A local manufacturer will move and expand in 2016.

The entity behind Southpaw Enterprises Inc.— a Dayton-based manufacturer of sensory integration dysfunction and neurodevelopmental equipment — recently purchased 2350 Dryden Road in Moraine for $3.5 million, according to county records.

Alex Moore, president of Southpaw, said his company will invest roughly $500,000 to get the new space ready and hopes to move by April. Southpaw is currently in 38,000 square feet on North Irwin Street, but has outgrown the facility.

The new building is about 160,000 square feet and Southpaw will take about a third of the space. One tenant already is in the remaining space and Moore expects to add another.

Southpaw has 42 employees and will likely be in hiring mode when it gets into bigger space. The move will also position it for long-term growth, which is good news for the overall Dayton region economy.

“We’ve got a lot of good things we’ve been working on over the last few years and it’s kinda nice to see things finally coming to a head,” Moore said. “We’re starting to reap some of the rewards for projects that have taken three, four, five years to develop.”

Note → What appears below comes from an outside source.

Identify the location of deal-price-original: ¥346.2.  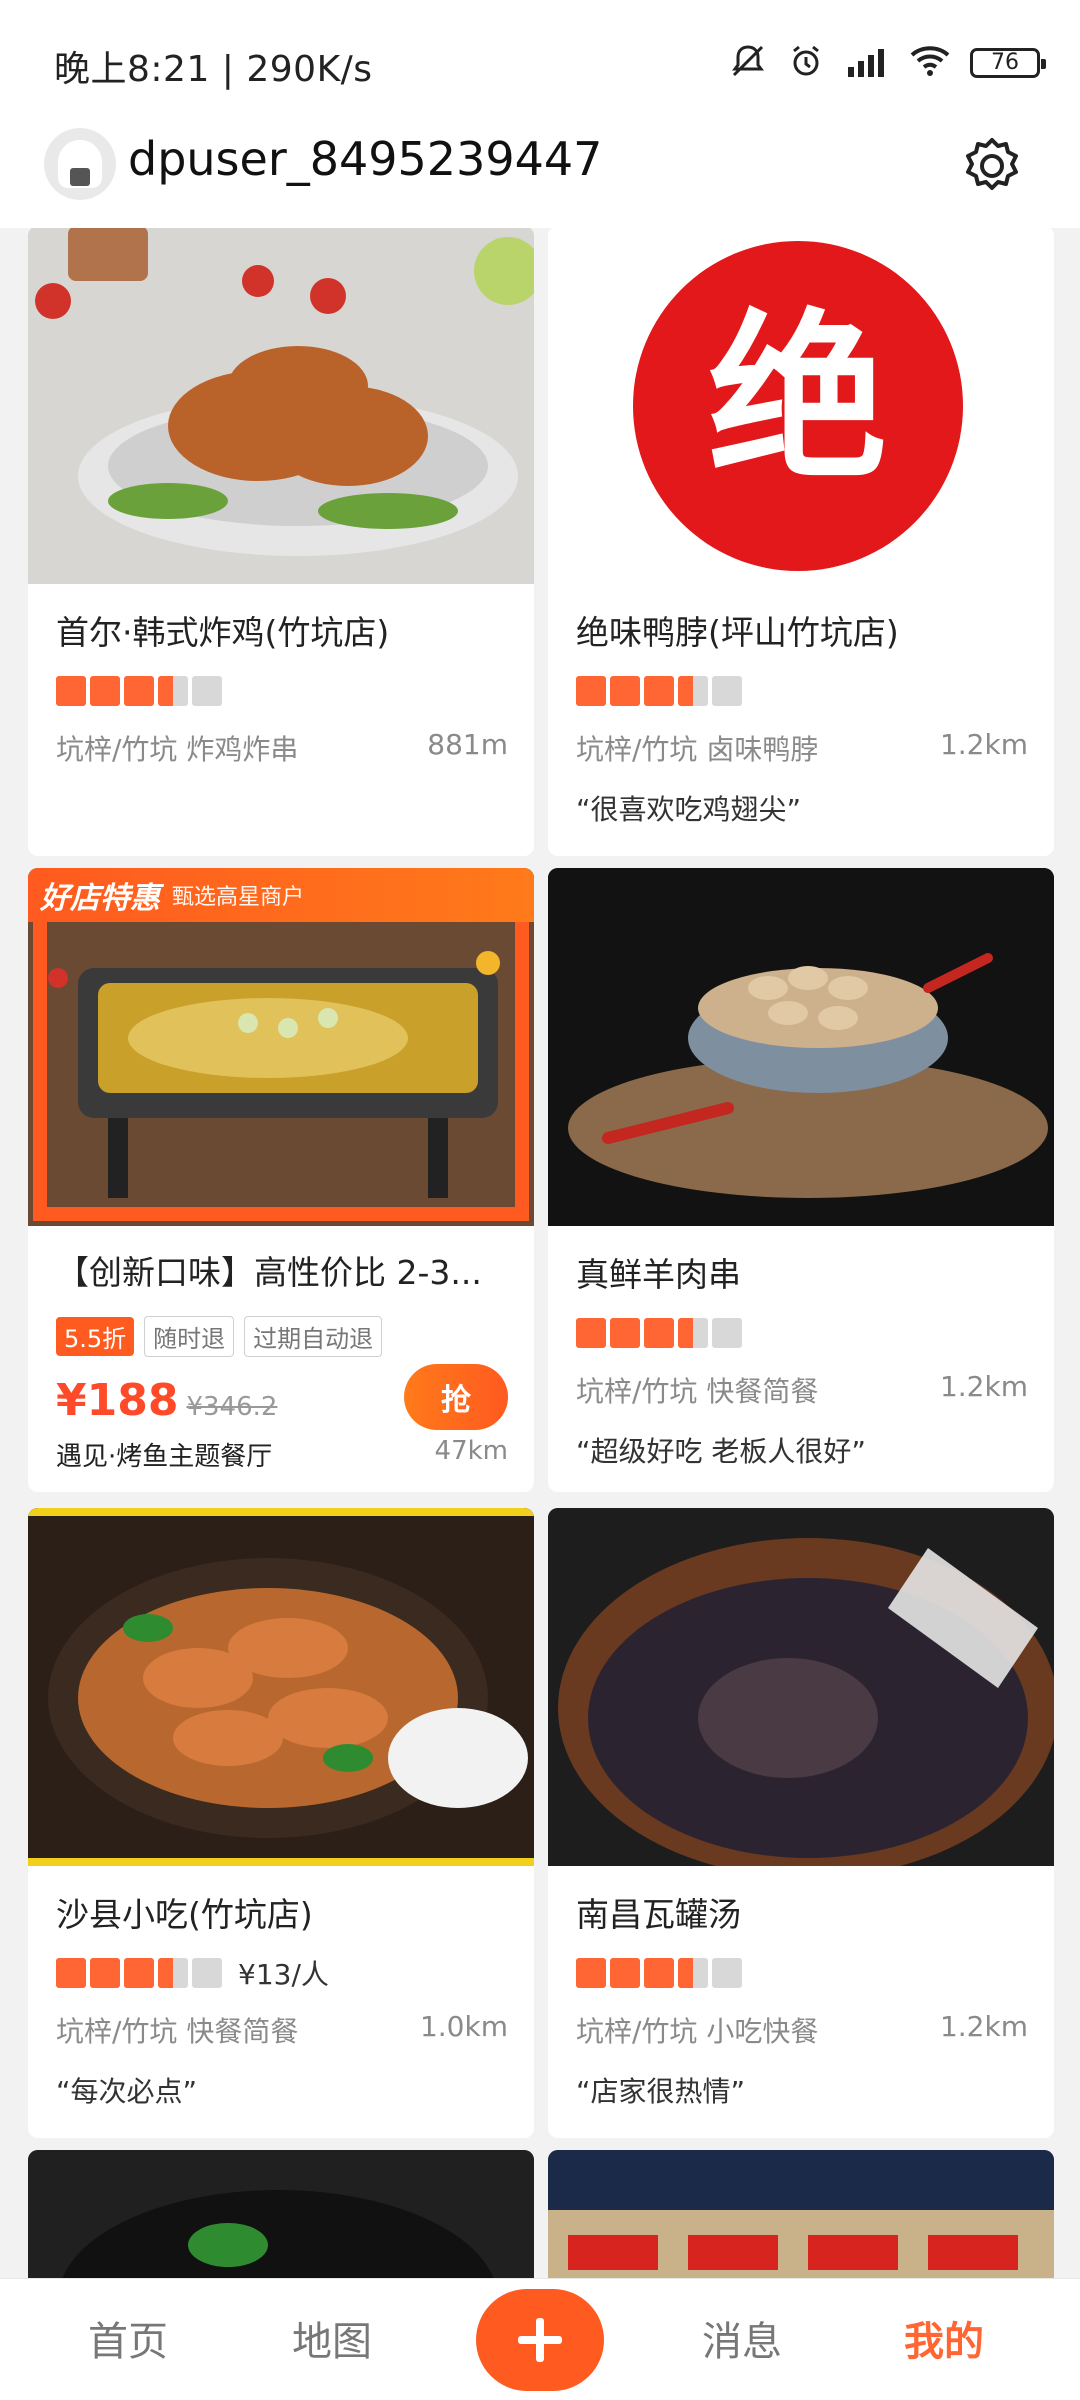
(232, 1407).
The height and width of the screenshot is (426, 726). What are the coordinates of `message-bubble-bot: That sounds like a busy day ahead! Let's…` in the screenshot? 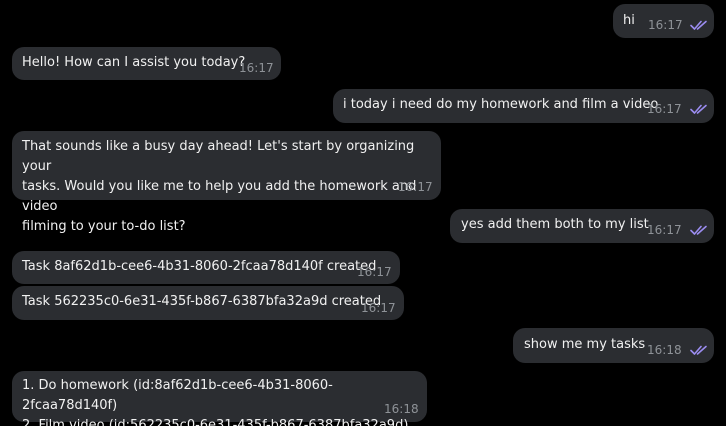 It's located at (226, 182).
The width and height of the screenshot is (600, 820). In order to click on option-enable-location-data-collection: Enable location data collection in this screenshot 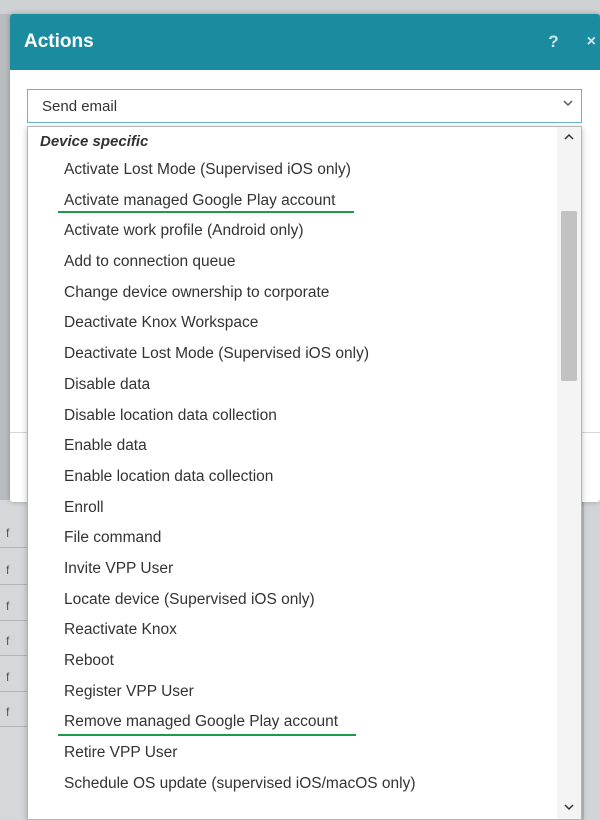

Southpaw’s equipment is typically used to help children with autism or any sensory processing disorder. The company, owned by Franklin Howard, has been in Dayton since the late 1970s.

Aaron Savino with Miller-Valentine Group represented Southpaw and Doug Whitten with CBRE represented the seller in the transaction.

The Dryden Road site was home to International Fineblanking and Plastech, but has been mostly vacant for several years except for some short-term tenants. It was sold by Boston-based real estate investment firm Stag Capital Partners, which just sold the former Motoman site in West Carrollton to NuVasive.

Moore said Southpaw’s growth has been slow and steady since the recession, with 2015 its second best year ever. Some of the growth has been fueled by international demand since opening a UK office last year.

“And we’ve got some new markets we’ve been getting into over the years that have really been driving (the growth),” he said.

In 2011, while a vice president at Southpaw, we told you Moore opened a sensory gym designed for children in Washington Township. He said that business venture lasted about two years, but didn’t get enough traction to stay open.